Background: Infants exposed to opioides in-utero frequently demonstrate withdrawal symptoms in the neonatal period and have difficulties with state regulation.
Aim: This study examines sleep-wakefulness-distress patterns as indicators of regulatory mechanisms at 3 months of age.
Participants: A national infant cohort (N=35) born to women in high-dose maintenance treatment during pregnancy and a comparison group (N=36) of low-risk infants born in the same period.
Outcome measures: Distributions and frequencies of sleep, wakefulness and distress measured in hours and episodes on sleep charts recorded by the mothers in the two groups.
Results: Women in maintenance treatment were monitored closely during pregnancy to avoid illicit drug use and to be prepared for motherhood. They were also offered residential treatment before pregnancy and after the child was born.

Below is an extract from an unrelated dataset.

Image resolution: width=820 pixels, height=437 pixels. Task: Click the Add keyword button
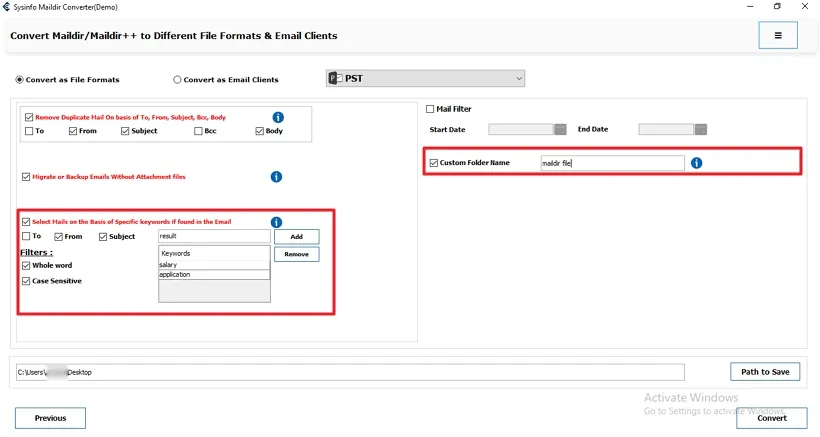pyautogui.click(x=296, y=237)

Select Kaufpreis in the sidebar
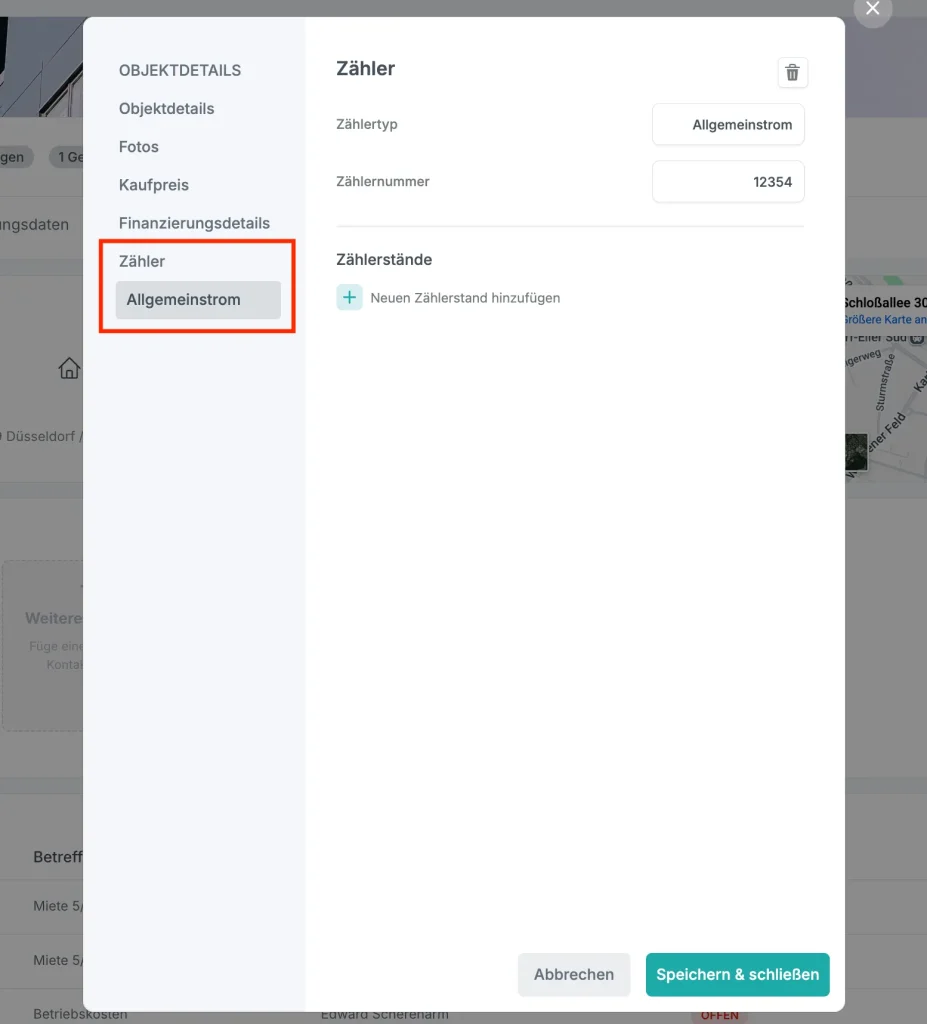point(154,185)
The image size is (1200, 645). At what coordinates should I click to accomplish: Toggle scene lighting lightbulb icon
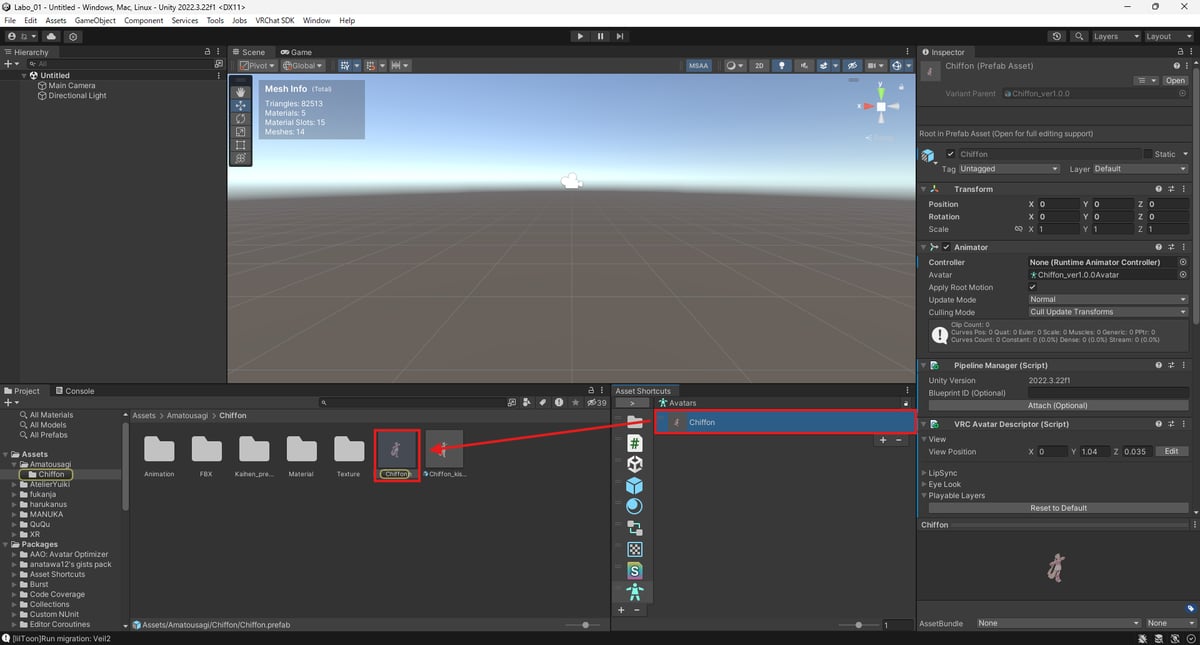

There were no statistical differences between the two groups in any of the 10 measures reflecting diurnal and nocturnal rhythmicity at 3 months despite of neonatal abstinence syndrome in 47% of the exposed infants and significant differences in infant characteristics with respect to birth weight, gestational age and maternal characteristics.
Conclusions: Follow-up procedures combining drug monitoring and counseling during pregnancy and in the first months after birth enhance the development of state regulation in terms of sleep-wakefulness patterns.